* WHAT IS BEING ASKED *
Produce a verbatim copy of the following records, leaving out all pictures.

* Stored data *

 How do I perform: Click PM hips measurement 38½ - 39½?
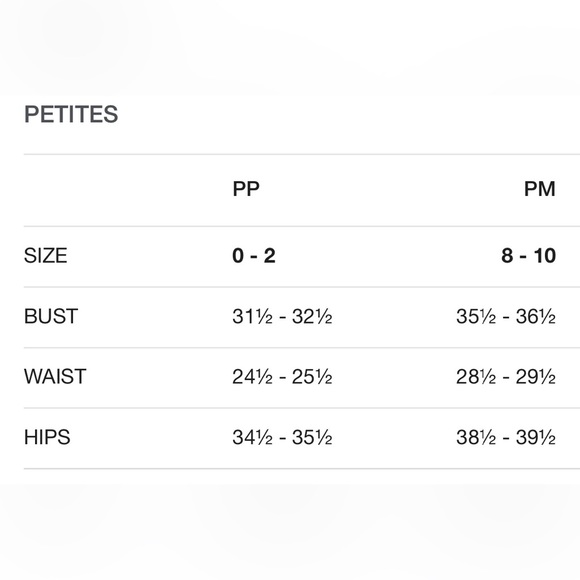click(x=506, y=438)
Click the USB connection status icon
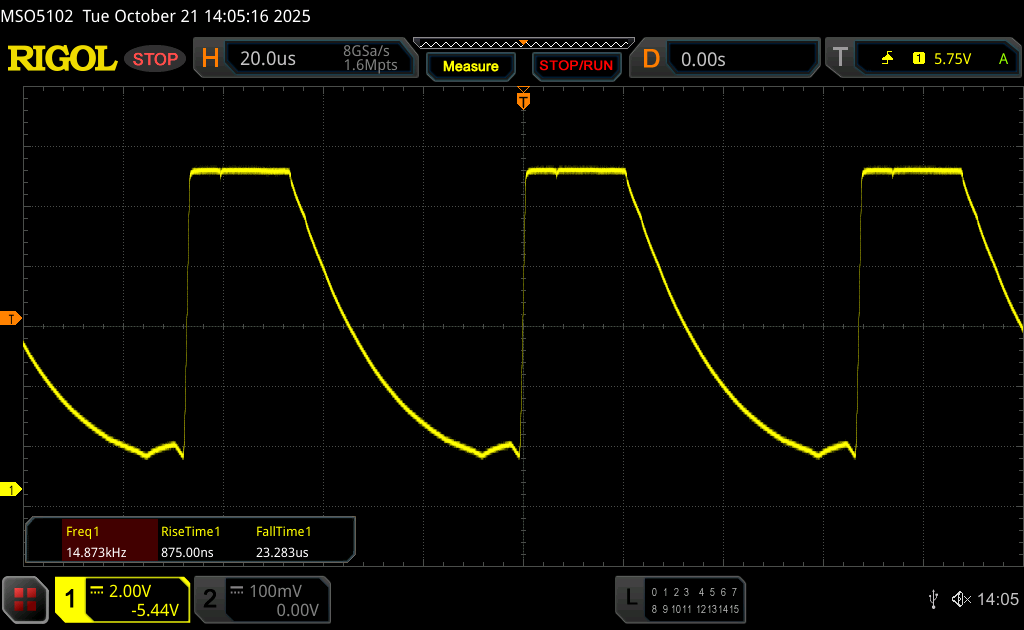 [933, 598]
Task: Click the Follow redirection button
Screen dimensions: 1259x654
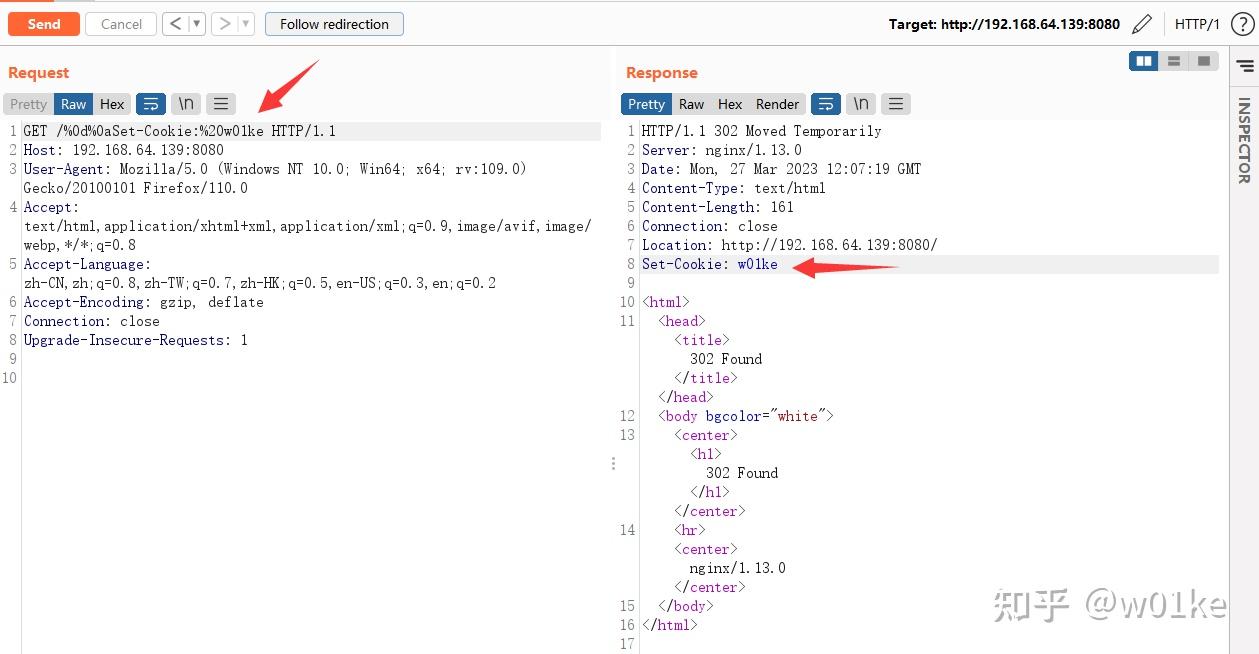Action: (334, 24)
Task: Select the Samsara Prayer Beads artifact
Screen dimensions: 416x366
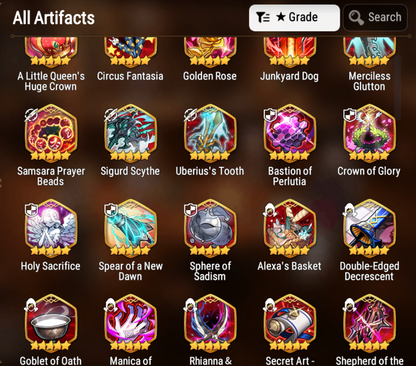Action: coord(51,133)
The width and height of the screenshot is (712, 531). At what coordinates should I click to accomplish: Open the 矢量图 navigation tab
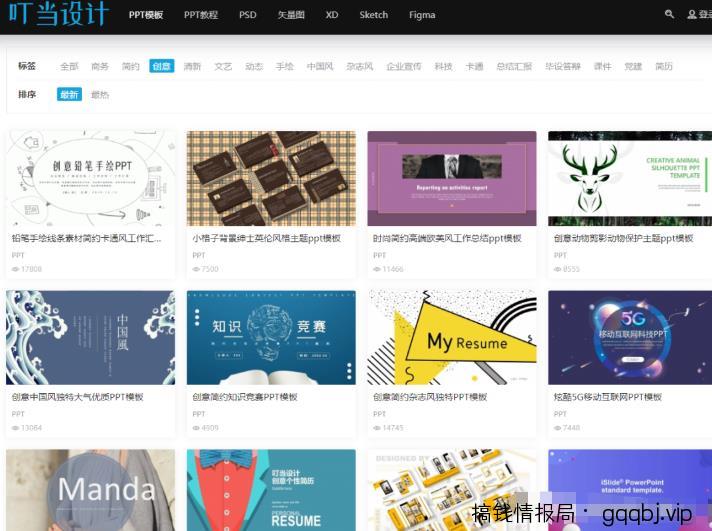tap(290, 15)
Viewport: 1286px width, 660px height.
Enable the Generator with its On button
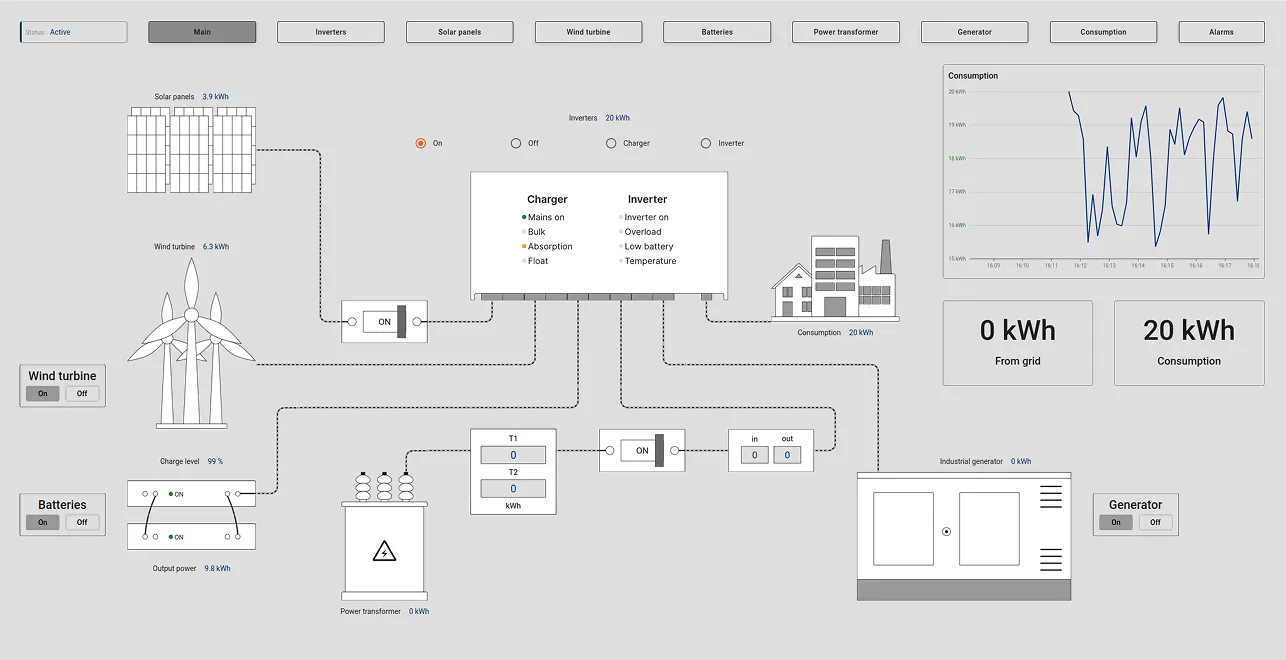1116,521
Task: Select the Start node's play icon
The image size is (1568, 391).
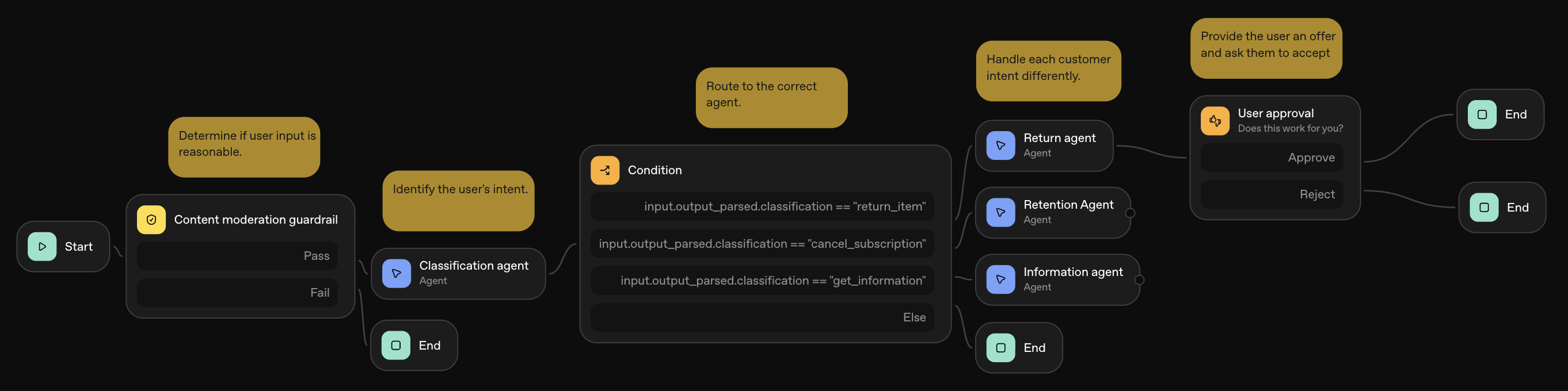Action: 42,246
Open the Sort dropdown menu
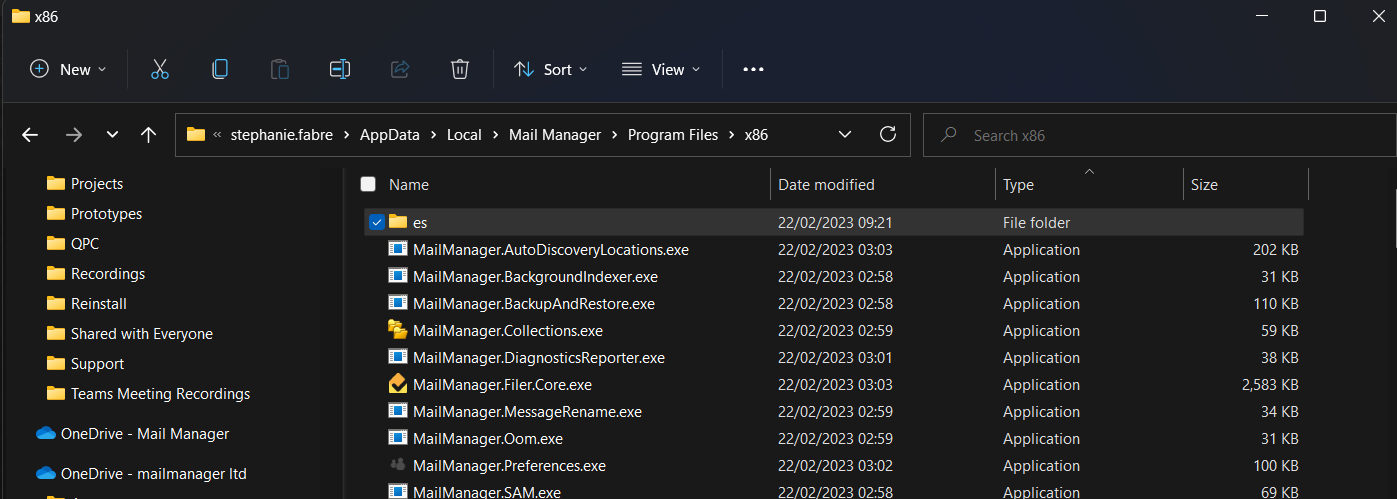Screen dimensions: 1397x499 pos(551,69)
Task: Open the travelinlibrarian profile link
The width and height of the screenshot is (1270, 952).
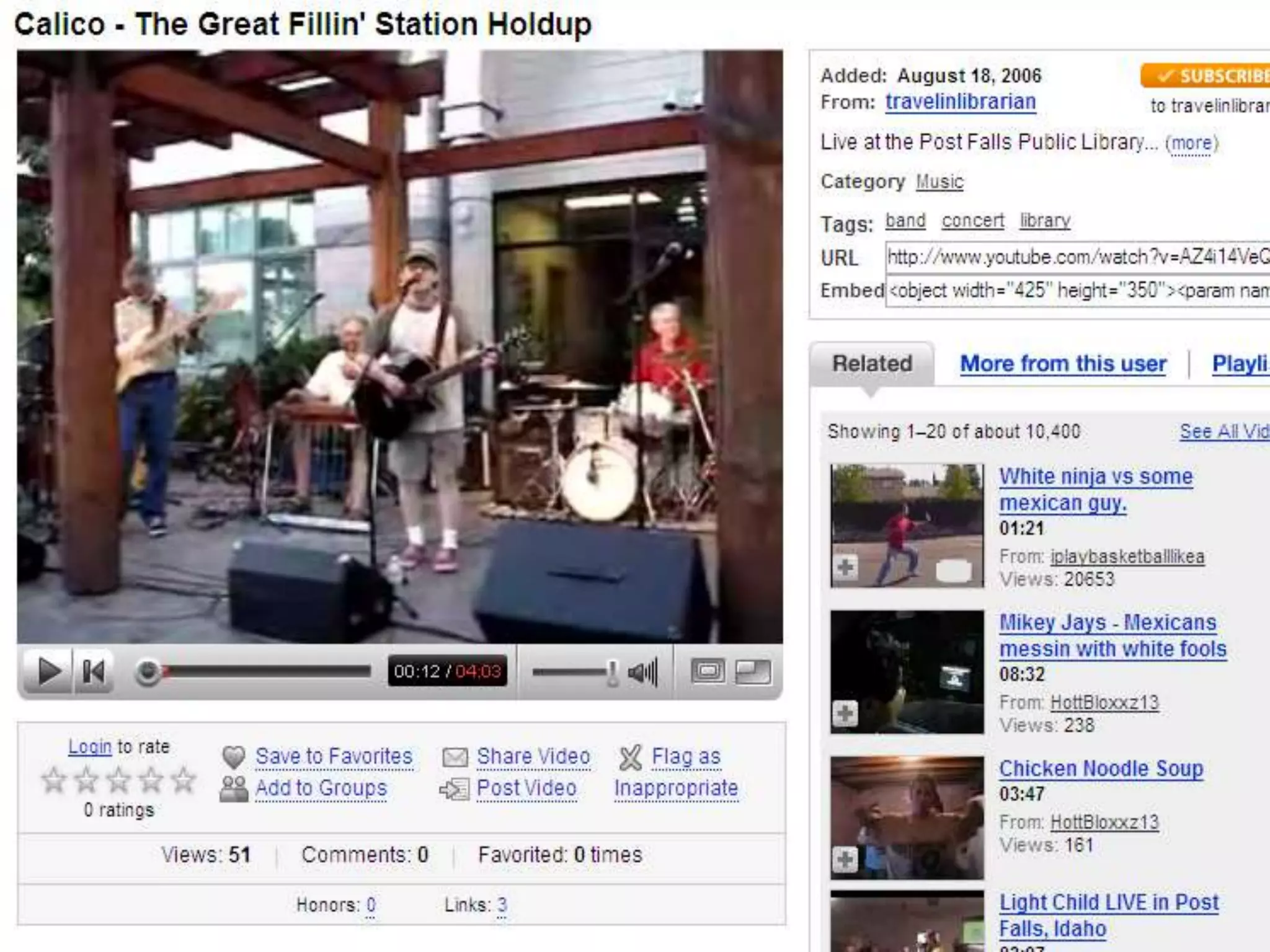Action: 961,102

* RESPONSE BELOW *
 How do I perform: Click PM hips measurement 38½ - 39½?
click(x=506, y=438)
Click the USB connection status icon
 [933, 598]
Task: Click the Follow redirection button
Screen dimensions: 1259x654
Action: (334, 24)
Task: Select the Samsara Prayer Beads artifact
Screen dimensions: 416x366
Action: coord(51,133)
The width and height of the screenshot is (712, 531). At what coordinates should I click to accomplish: Open the 矢量图 navigation tab
tap(290, 15)
Viewport: 1286px width, 660px height.
Enable the Generator with its On button
1116,521
Task: Select the Start node's play icon
The image size is (1568, 391).
Action: 42,246
Open the Sort dropdown menu
Screen dimensions: 1397x499 pos(551,69)
Task: Open the travelinlibrarian profile link
The width and height of the screenshot is (1270, 952).
Action: 961,102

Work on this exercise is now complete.